Supplied data ->
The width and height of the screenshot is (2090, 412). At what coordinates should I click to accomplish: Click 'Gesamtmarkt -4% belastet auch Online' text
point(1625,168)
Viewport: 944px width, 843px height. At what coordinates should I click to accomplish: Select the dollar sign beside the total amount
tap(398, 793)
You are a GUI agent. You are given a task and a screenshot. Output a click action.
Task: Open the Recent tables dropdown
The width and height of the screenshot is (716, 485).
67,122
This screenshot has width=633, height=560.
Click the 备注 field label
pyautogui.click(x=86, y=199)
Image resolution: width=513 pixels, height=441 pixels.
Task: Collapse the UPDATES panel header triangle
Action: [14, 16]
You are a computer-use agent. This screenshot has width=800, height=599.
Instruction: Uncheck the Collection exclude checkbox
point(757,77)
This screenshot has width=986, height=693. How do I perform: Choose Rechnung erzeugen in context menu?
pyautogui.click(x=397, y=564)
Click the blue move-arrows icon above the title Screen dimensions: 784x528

Task requirements ->
Write the data out in full, matching every line exactly.

Solution below ->
The width and height of the screenshot is (2090, 412). At what coordinates should I click to accomplish: Click 'Gesamtmarkt -4% belastet auch Online' text
point(1625,168)
Viewport: 944px width, 843px height. At what coordinates should I click to accomplish: Select the dollar sign beside the total amount
tap(398, 793)
You are a GUI agent. You are given a task and a screenshot. Output a click action.
Task: Open the Recent tables dropdown
The width and height of the screenshot is (716, 485).
67,122
This screenshot has width=633, height=560.
Click the 备注 field label
pyautogui.click(x=86, y=199)
Image resolution: width=513 pixels, height=441 pixels.
Task: Collapse the UPDATES panel header triangle
Action: [14, 16]
You are a computer-use agent. This screenshot has width=800, height=599.
Instruction: Uncheck the Collection exclude checkbox
point(757,77)
This screenshot has width=986, height=693. How do I perform: Choose Rechnung erzeugen in context menu?
pyautogui.click(x=397, y=564)
Click the blue move-arrows icon above the title Screen dimensions: 784x528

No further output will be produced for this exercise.